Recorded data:
☆ ☆ ☆

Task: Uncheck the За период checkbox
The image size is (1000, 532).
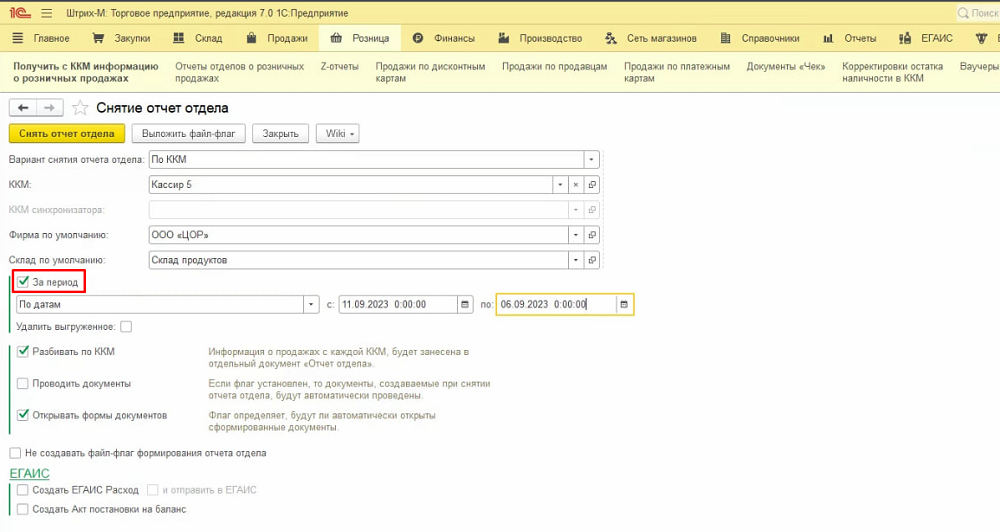Action: [x=24, y=282]
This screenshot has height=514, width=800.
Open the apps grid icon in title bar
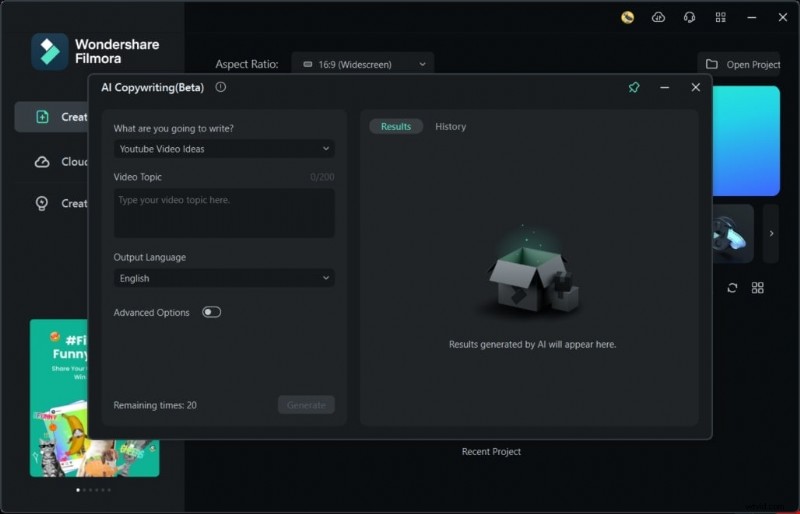pyautogui.click(x=720, y=17)
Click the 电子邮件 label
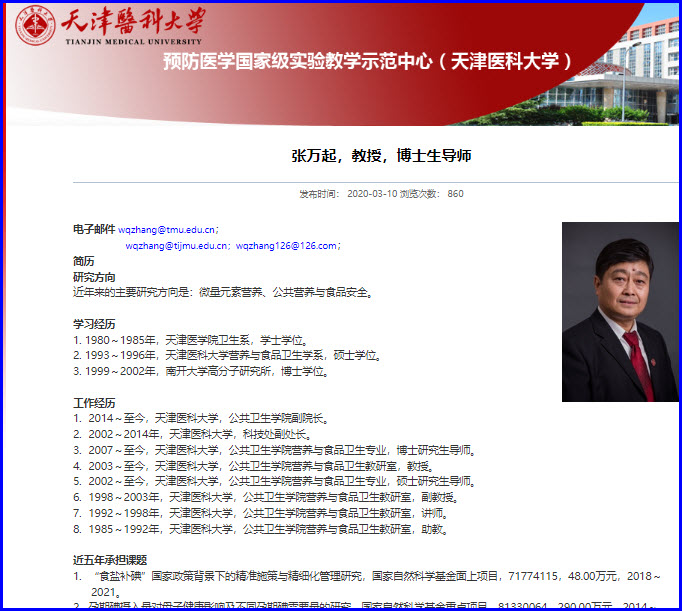This screenshot has width=682, height=611. click(94, 229)

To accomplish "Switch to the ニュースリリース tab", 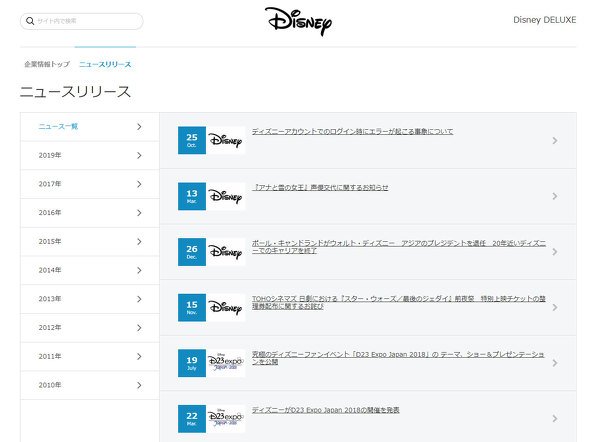I will pyautogui.click(x=105, y=64).
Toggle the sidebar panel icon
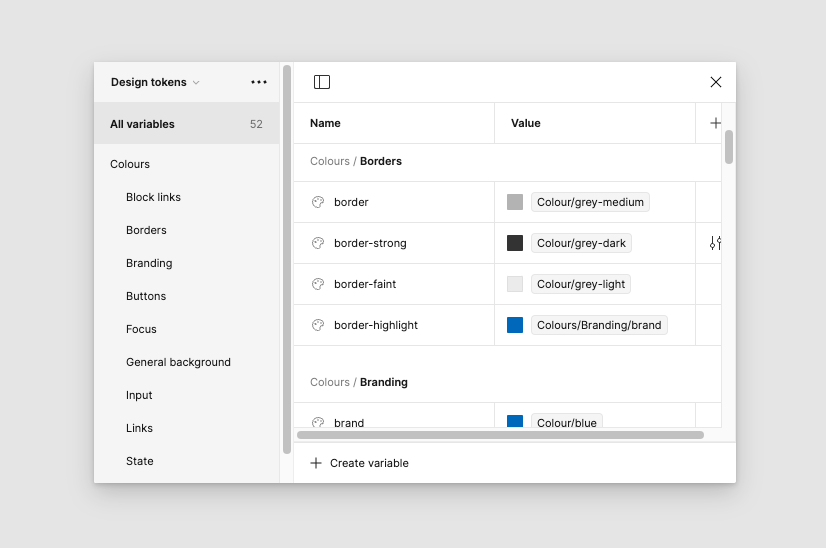This screenshot has width=826, height=548. coord(322,82)
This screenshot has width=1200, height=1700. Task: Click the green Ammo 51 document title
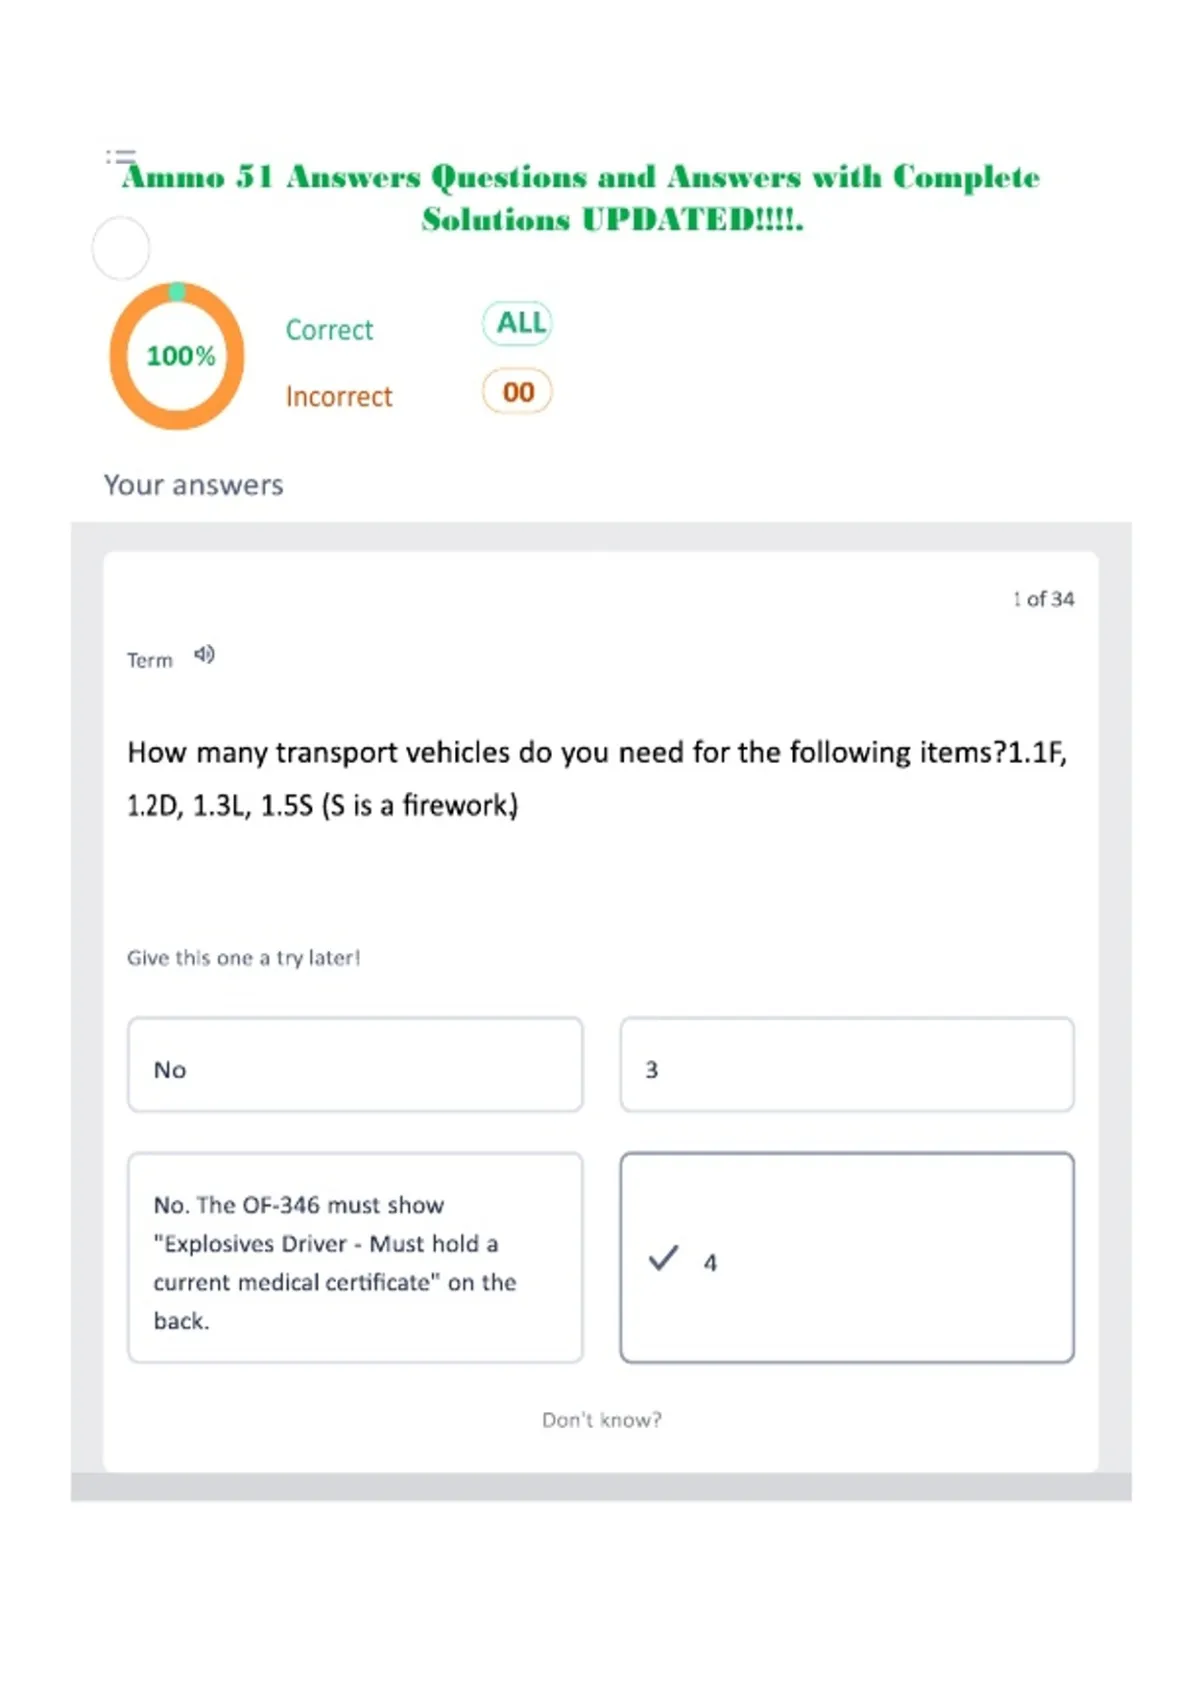pos(581,197)
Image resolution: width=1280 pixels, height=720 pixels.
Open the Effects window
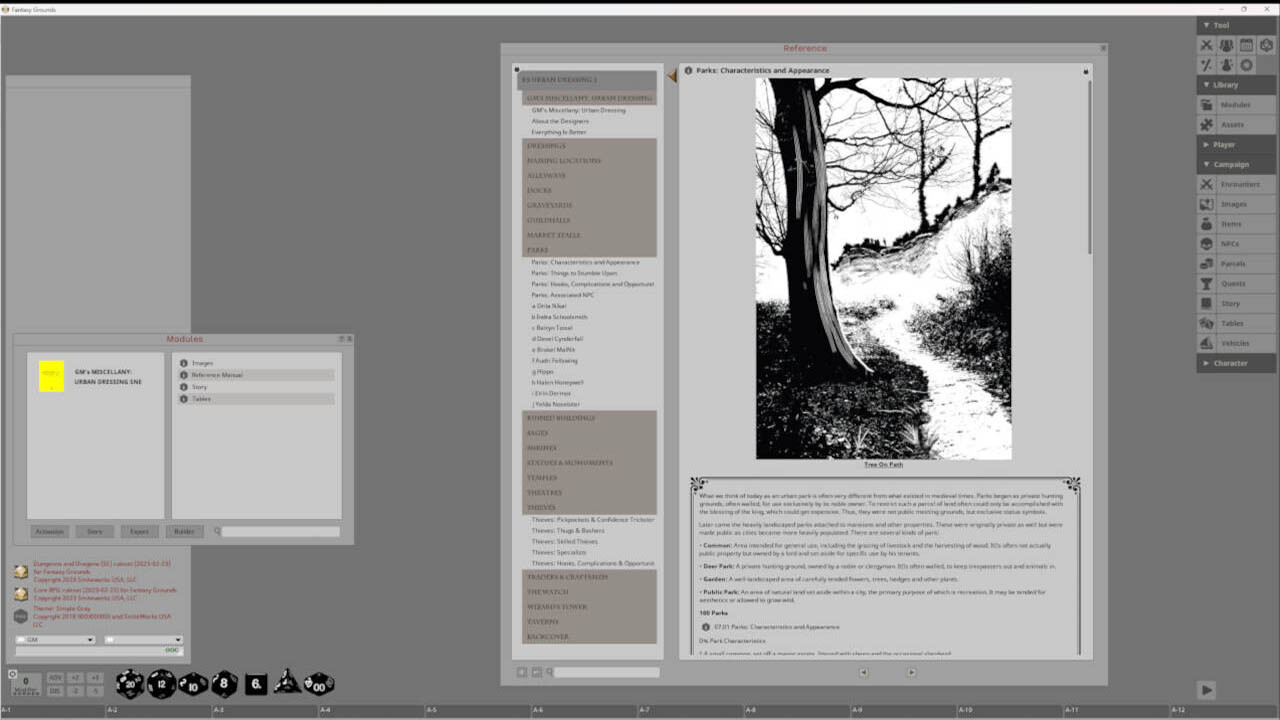tap(1226, 64)
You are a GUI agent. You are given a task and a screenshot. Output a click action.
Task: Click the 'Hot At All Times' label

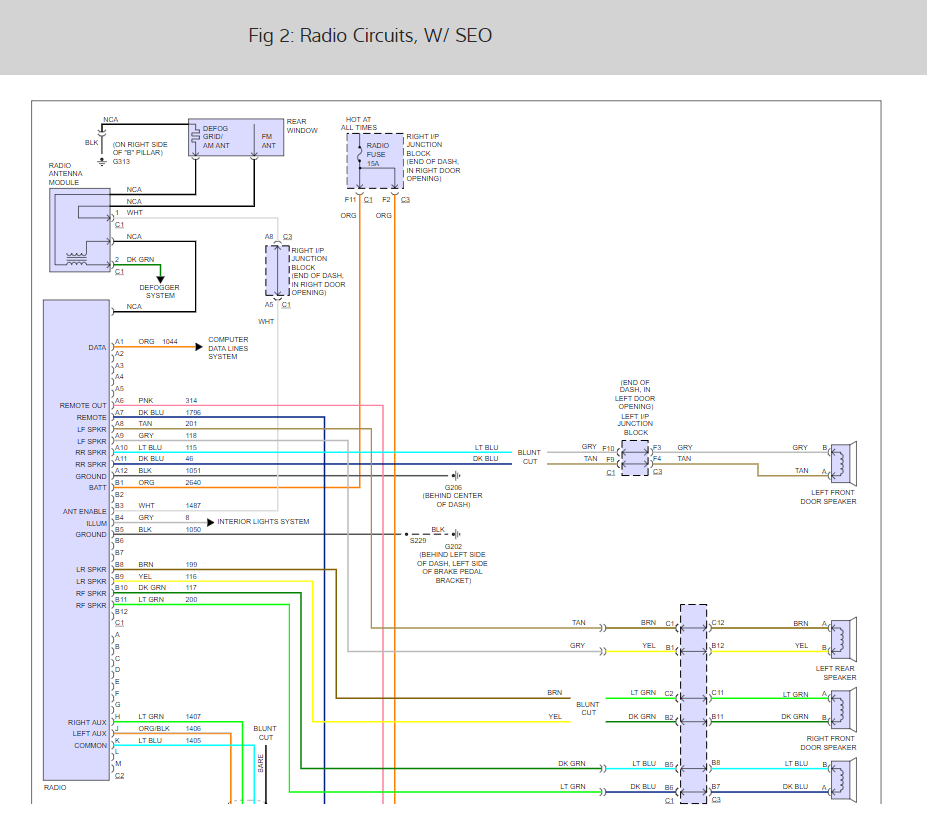tap(360, 123)
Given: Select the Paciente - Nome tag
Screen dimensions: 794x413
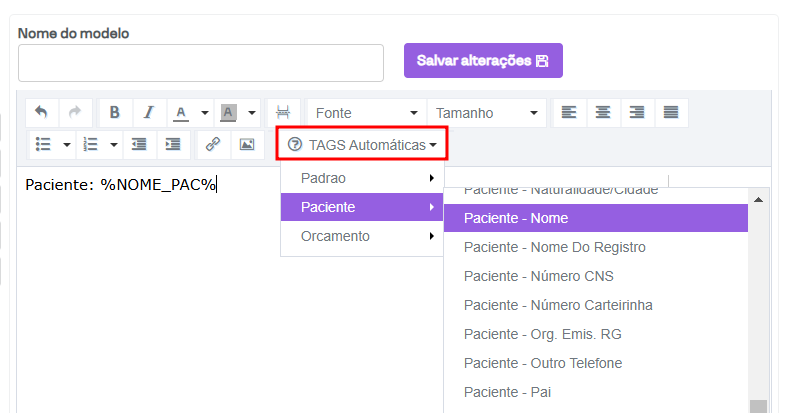Looking at the screenshot, I should (595, 218).
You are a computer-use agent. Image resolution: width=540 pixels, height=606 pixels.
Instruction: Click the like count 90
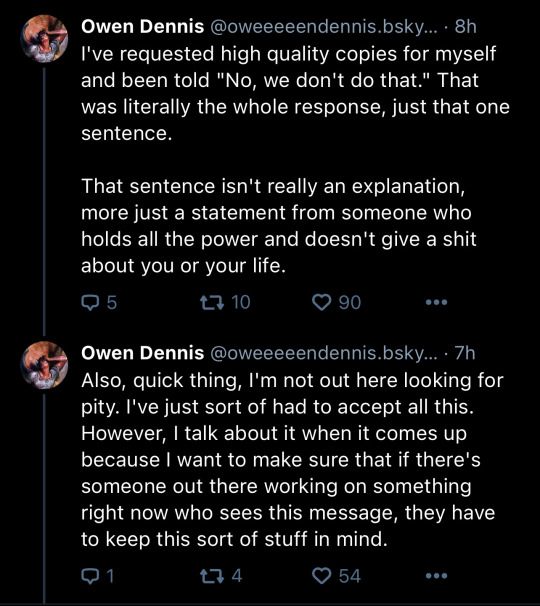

☆ ☆ ☆

Where does the string "agent" appear in the records? Copy every line that holds it.

WRITTEN REPLY:
You are a GUI agent. You are given a task and a screenshot. Output a click action.
You are a computer-use agent. Image resolution: width=540 pixels, height=606 pixels.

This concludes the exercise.